D.C. public school students who attended the Covenant House Washington’s annual health fair yesterday were told “an ounce of prevention is worth a pound of cure” is still the best advice for staying healthy.

About 450 students attended the fourth annual fair, which was held at the Hillcrest Recreation Center in Southeast, focused on students ages 11 to 17 and on preventing teen pregnancy, illegal drug use and violence.

“This is a crucial age because the students are impressionable,” said Shanita Burney, Covenant House Washington’s director of prevention services and coordinator of the event. “It’s a time of experimentation, so we want to catch them at an early-enough age … because they could go either way.”

Covenant House Washington, which has provided services for local homeless and runaway youths for more than a decade, invited 40 District agencies to participate and offered workshops, exhibits, speak-out sessions and health screenings.

“We’re sending a message to our young people that they matter,” said Judith Dobbins, Covenant House’s executive director. “And because they matter, we are going to bring the best opportunities and services to them.”

Kate Jesberg of the D.C. Department of Human Services, which funds community-based organizations for teen-pregnancy prevention in the District, said the number of teen pregnancies and births in the city has declined significantly because organizations are working together.
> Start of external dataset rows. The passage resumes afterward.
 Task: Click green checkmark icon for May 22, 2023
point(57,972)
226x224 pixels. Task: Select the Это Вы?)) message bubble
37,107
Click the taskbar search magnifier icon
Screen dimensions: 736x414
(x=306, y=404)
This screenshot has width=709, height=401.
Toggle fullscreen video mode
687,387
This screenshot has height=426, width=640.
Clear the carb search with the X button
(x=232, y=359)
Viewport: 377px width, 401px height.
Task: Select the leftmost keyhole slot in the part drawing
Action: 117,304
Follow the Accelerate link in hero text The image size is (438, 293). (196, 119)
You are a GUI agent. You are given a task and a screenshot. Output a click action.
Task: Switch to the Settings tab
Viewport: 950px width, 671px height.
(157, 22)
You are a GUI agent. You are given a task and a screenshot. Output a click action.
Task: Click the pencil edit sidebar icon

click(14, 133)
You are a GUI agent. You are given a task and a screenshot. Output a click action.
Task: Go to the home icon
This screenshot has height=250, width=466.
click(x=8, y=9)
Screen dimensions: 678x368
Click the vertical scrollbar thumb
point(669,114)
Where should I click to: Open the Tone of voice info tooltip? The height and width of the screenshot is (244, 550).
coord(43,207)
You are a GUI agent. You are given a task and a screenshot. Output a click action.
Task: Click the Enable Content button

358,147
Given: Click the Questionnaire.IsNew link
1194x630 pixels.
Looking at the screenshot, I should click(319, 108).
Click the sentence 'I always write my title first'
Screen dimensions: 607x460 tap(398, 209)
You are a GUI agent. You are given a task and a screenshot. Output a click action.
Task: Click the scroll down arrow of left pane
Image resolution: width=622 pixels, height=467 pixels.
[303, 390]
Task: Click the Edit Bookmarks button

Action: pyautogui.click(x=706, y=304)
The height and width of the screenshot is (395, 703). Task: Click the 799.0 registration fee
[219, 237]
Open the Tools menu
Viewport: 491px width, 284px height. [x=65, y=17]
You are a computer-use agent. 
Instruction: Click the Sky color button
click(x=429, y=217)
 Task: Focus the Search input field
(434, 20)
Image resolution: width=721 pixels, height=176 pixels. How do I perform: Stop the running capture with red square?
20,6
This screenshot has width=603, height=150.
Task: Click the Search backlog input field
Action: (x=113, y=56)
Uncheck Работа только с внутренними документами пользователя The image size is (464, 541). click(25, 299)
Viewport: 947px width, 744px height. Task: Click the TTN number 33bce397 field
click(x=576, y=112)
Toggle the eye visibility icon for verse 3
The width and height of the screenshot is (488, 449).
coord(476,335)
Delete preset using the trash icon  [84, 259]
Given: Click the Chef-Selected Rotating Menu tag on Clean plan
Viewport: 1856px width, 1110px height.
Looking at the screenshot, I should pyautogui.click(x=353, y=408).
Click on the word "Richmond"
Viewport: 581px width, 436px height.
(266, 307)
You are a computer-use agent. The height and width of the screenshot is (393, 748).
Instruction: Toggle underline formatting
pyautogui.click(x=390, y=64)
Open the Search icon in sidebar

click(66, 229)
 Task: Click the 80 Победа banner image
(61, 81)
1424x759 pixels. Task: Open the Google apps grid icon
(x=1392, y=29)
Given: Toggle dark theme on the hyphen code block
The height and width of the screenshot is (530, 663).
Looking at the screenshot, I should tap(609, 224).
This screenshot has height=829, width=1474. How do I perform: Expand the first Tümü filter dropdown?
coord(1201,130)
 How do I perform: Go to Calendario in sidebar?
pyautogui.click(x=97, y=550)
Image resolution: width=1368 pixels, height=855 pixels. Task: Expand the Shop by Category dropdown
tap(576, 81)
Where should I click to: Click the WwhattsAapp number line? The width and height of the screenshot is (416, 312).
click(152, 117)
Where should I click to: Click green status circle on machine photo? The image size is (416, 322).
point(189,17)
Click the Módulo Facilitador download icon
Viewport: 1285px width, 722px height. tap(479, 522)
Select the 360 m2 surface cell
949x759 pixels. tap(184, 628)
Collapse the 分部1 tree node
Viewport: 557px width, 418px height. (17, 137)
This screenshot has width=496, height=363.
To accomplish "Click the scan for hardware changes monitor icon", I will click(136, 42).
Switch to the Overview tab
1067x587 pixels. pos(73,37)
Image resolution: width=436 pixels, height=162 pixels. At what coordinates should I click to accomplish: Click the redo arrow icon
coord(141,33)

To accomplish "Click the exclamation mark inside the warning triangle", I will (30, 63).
The city’s teen birthrate declined 37 percent from 1991 to 2002. There would have been about 4,600 additional children born to teen mothers without the decline, according to the National Campaign to Prevent Teen Pregnancy in Northwest.

“Had we not engaged in these efforts, we would be looking at approximately 5,000 teens who had given birth, a large majority of whom could have ended up receiving welfare,” Ms. Jesberg said.

The national campaign group also reports that the declines have reduced by 21 percent the number of children living in single-mother homes and stuck in poverty.

Darlena Hunter, an eighth-grader at Winston Educational Center in Southeast, winced while holding the infant simulator, an electronically programmed doll that behaves like a real infant.

“I’ve seen how babies wake up during the night, and I don’t want to do that,” she said. “I’m going to stay in school because I’m not ready to become a mother.”

Classmate Dominique Terry, 12, agreed. “I don’t think we should have children at such a young age,” he said, adding that the simulator was “a good way to find out how babies act.”

Said Ms. Burney: “We have the simulator to teach them that they are not ready.”